Attended foreclosure auction (long) - Posted by TomC (Md)

Posted by Larry on February 16, 2000 at 04:10:01:

I recently bought a forclosure at auction at a really below market price and it also had a renter. I paid cash for the property and then refinanced at 70% LVR and pulled my cash back out. Anyway, the renters agreed to a L/O with $1000 down and slightly increased rent payents. I never touched the prop. What made this whole thing work is that here in OHIO we have a process called something like Writ of Possession that would have given me quick possession through the Sheriffs dept since I bought it thru a foreclosure. I guess all states are different. Bottom line: if the renters would have been uncooperative then I could have gotten them out quicker than evicting. Hope this helps. Larry

Attended foreclosure auction (long) - Posted by TomC (Md)

Posted by TomC (Md) on February 15, 2000 at 12:55:20:

Just thought I would share…

I went to my first foreclosure auction this morning. I was going to the courthouse anyways to file a failure to pay rent notice (first step in eviction here, and it usually gets the tenant back in line).I had found a property on an auctioneer’s website that was 6 houses down the street from another house I own, so I know the neighborhood well. I figured I could both bid on the property and file my papers in one trip.

I would estimate FMV to be $150 in the current condition, needing $25k to bring it into first class condition (and FMV would then be $175K easily).

What bothered me was when I drove by the house this week, I could tell that it was still occupied. Being a landlord already, I immediately think about the problems of getting the current inhabitants out of the house! That can take 60+ days in Montgomery County, MD.

I stopped by the bank and picked up a cashier’s check for the $2500 min deposit, and headed to the courthouse. There were about 15-20 people there for the auction that was held outside on the front steps. The auctioneer read the terms of sale, and then asked if there were any questions. One potential bidder asked if there were any tax liens, to which the auctioneer deferred to a guy that must have represented the bank. He said no.

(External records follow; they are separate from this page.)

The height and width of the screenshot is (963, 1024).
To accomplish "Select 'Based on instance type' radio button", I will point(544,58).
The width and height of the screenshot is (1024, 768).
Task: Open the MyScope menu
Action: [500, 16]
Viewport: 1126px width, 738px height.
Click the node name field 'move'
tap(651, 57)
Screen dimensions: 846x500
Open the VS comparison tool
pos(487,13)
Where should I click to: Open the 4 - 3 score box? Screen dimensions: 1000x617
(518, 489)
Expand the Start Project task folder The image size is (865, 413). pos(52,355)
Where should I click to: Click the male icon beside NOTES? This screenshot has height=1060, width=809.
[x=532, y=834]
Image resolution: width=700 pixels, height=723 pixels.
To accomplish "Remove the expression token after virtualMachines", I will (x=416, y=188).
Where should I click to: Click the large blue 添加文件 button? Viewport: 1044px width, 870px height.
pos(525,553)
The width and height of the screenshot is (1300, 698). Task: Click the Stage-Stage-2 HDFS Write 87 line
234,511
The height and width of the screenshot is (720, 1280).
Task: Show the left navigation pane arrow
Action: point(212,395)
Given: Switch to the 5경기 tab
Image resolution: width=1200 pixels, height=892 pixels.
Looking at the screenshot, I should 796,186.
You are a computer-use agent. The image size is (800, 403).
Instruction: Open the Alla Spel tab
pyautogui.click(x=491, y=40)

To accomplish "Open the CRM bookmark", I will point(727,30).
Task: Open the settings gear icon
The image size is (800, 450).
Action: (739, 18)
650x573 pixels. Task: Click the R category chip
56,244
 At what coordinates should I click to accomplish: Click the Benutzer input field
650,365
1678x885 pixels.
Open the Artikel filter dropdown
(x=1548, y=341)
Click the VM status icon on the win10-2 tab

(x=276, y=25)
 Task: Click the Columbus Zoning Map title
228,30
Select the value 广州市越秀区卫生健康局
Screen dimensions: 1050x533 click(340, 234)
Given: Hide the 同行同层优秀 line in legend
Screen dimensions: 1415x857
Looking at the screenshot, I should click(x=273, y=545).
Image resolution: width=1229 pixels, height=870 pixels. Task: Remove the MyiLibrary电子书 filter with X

The bidding started low, and quickly ran to $70K. I was willing to go to $95-$100K (I would have gome a little higher if the prop were vacant), but that was passed pretty fast, too. Even though I was out of the running, I wanted to see how it ended. The final sales price was $131K!! I’m convinced that they paid way too much to be an investor, but probably OK if they were buying it for their own principal residence…there just didn’t seem to be enough profit margin for rehabbing or flipping.

Oh well…just as well I guess, since I need to finish the rehab on my old house to get it ready for sale in about 3-4 weeks…I wouldn’t have the time for another project just yet unless it was a steal.

In case you are interested, here are some links on how I found this. First, the auctioneer’s web site:

They list the auctions about 2 weeks before the actual sale date, so maybe this would be a good tool for “pre-foreclosure” deals.